Segment Start: EXTRACTED DATA
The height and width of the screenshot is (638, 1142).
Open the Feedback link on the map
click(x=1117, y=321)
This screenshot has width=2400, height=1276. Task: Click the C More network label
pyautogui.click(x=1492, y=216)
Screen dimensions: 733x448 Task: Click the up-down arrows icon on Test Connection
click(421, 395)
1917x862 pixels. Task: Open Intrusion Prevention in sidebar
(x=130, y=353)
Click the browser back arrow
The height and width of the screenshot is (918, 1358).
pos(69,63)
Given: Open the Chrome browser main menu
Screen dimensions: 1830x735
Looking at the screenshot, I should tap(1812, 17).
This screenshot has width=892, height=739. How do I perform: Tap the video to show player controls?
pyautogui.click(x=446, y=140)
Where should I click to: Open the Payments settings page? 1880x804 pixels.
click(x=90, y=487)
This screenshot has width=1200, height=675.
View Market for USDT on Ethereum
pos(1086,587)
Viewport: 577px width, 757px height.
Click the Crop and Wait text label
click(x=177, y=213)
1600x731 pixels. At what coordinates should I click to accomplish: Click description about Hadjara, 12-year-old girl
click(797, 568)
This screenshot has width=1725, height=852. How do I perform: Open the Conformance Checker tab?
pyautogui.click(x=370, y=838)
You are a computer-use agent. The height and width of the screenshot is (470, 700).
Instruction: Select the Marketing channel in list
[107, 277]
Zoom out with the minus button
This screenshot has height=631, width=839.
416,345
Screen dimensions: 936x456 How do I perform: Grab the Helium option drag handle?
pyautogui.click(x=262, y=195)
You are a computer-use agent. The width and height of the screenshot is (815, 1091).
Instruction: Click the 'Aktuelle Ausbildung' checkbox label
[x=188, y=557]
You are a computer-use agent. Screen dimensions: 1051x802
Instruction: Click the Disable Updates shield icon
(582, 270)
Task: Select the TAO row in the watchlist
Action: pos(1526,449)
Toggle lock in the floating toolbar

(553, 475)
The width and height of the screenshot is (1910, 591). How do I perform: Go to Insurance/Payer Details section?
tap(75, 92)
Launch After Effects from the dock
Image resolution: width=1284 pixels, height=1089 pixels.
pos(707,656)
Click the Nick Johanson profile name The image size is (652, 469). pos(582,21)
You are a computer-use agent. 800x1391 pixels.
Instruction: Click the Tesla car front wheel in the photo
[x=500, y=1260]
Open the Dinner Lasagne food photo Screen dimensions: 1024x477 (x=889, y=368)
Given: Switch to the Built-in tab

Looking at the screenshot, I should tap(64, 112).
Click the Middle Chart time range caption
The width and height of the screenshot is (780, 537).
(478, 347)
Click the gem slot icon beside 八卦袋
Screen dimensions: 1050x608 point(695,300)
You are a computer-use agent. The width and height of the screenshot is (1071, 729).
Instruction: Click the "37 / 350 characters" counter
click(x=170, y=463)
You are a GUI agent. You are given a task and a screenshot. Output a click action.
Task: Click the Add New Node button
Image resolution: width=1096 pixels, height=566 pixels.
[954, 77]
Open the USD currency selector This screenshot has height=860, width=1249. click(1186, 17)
Segment End: EXTRACTED DATA
◆ WHAT TO WORK ON
Counting only lines that hold "computer", state how many appear in the records, and give nothing but the number.

◆ TASK RESPONSE
5